I have to confess the full back story behind the show. We had a brief rehearsal before going onstage.
My siblings bluntly informed me that, since I was the only one among them who could not play any instrument, even a bodhran, and since I am the worst singer, that I could act as emcee as long as I kept the introductions very brief.
On no account would I sing a solo. My contributions to choral elements would be so low as to be virtually sotto voce. The red jeans I was wearing were a disgrace to the family, so I was to remain sitting down at all times to conceal them as far as possible!
Cowed totally, deeply hurt within, I obeyed all my orders and just about survived the show. That's the honest back story.
Infinitely more important, though, for any of you about to visit Ireland soon, is the impact of the peace process on the scenic borderlands of Louth in the Republic, and Down in the six counties.
I could not believe the change for the dramatic better since I last spent time in the North covering some of the worst of the Troubles. There is now a peace bonus and reality to warm the cockles of every visiting heart. Amazing.
Through the entire weekend in Warrenpoint and Rostrevor I did not see a single policeman or soldier on duty. There was a relaxed and extremely welcoming atmosphere everywhere, especially in Rostrevor.

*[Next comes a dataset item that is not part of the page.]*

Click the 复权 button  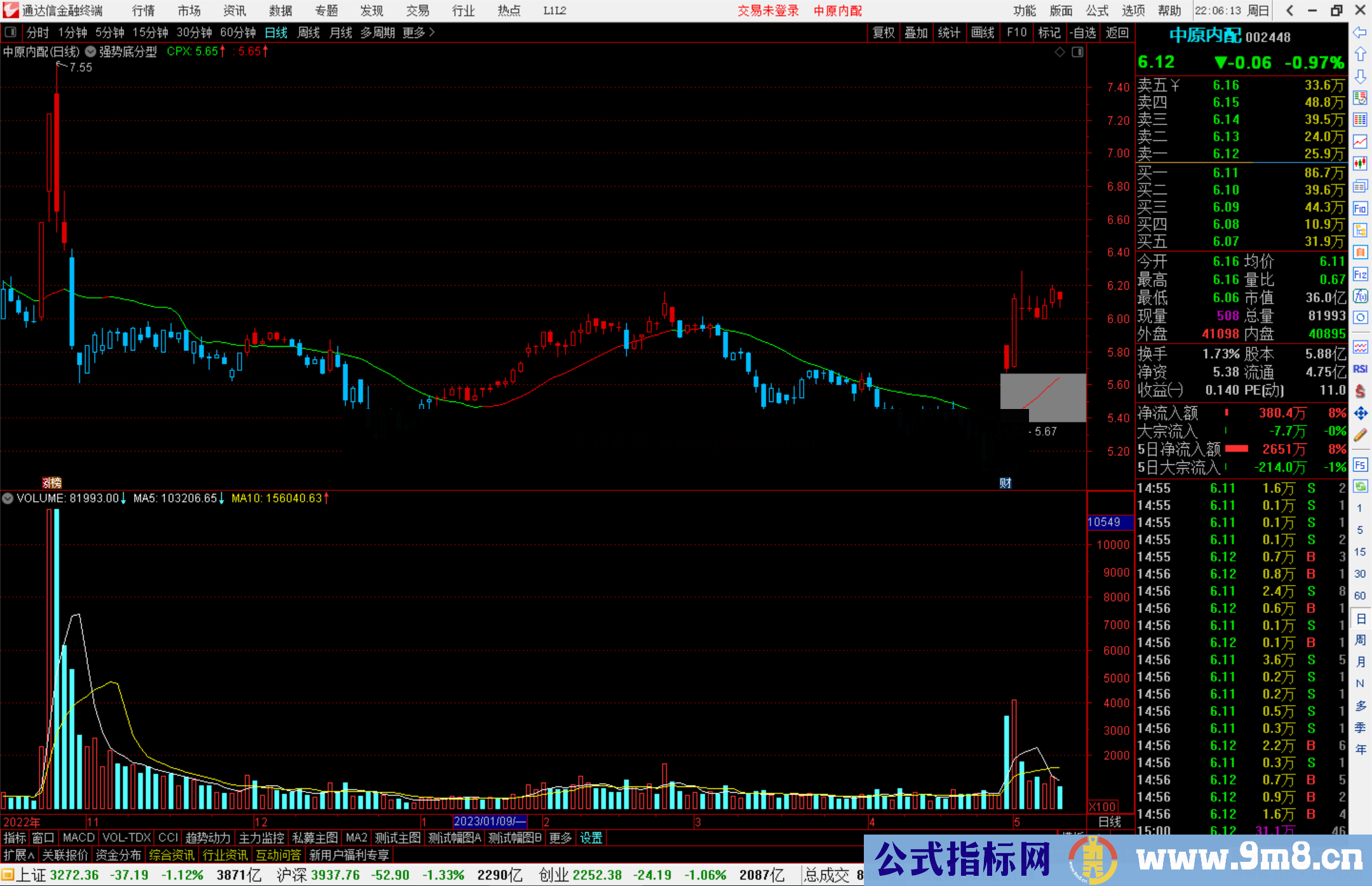883,32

No noisy and threatening choppers hung in the sky.
The street signage in Rostrevor, for heaven's sake, is bilingual, in both Irish and English, and the bunting-laden GAA club was the center of the festival action. It's been a long time, even in the west, since I've seen so many smiling and welcoming faces.

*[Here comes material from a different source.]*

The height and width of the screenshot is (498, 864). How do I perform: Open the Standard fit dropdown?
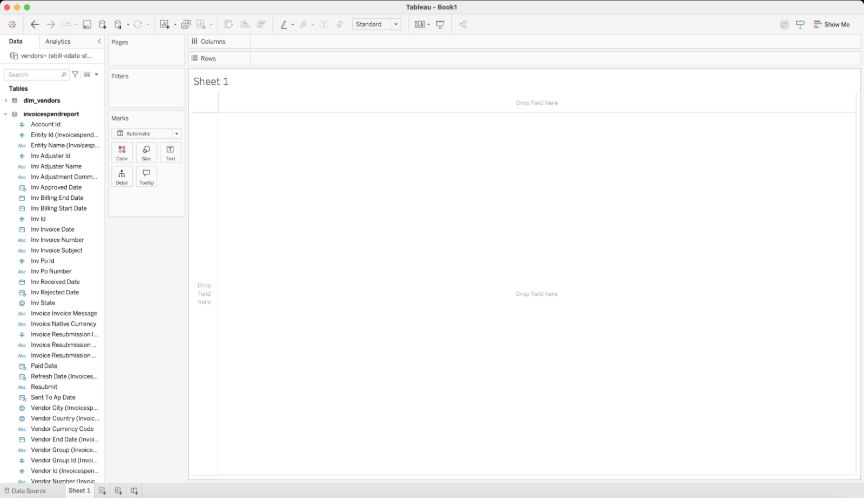tap(376, 24)
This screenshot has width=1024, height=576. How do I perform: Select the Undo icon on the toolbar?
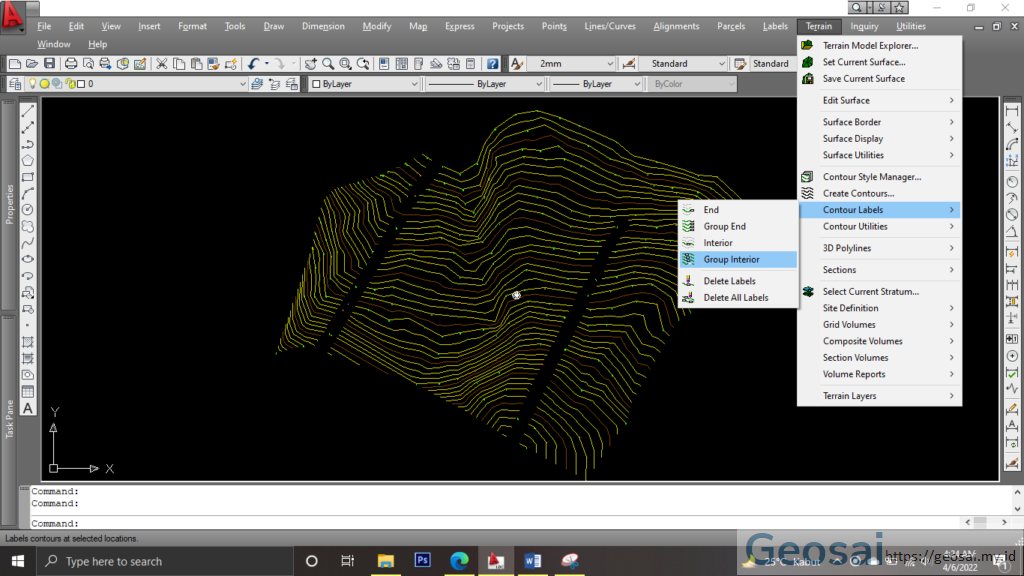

And the scenery is to die for in these Mournelands. There is a peace bonus indeed, and prices for accommodation, food and drink are most reasonable.
And something else very important indeed which I discovered on the slowly meandering road home via Dublin with my brother Sean and his wife Patricia. Carlingford, on the shores of Carlingford Lough, in the significant shadow of Sliabh Foye and the etched Mournes, is the secret Utopia which the canny Louth people and their Down cousins try very hard to keep secret from the rest of us. They want it all for themselves, and it is easy to see why.
"Don't tell anybody about us," is a synopsis of the message I received loud and clear during a day spent dining and wandering through the historic village.
It is one of the best preserved walled towns in Ireland, garnished with medieval little streets wandering at their ease past a string of fine bars, restaurants and shops, the lough lapping up to its stone toes.
The Vikings invaded it in the eighth century and maybe behaved so badly during their stay that the locals still wish to preserve the treasure for themselves.
I can well understand why, but I strongly advise you, if in the Newry area during your stay, to invade them again anyway. It will be well worth your while. Disregard in the meantime any advice from any Louth man to stay away!
I can still taste the succulence of the plate of oysters and brown bread I enjoyed at a table outside a seafood cafe in the heart of Carlingford. Oysters are special in that they are always flavored by the place in which they are eaten. These tasted splendid. Get there to Carlingford and enjoy your own as soon as possible.
I'd write more but the Red Admiral butterfly has returned, and dammit if he hasn’t found a beautiful wife on his meanderings.
He has perched on the "F" key again and she is atop the "0" so I will leave them be and simply type "ENDS.”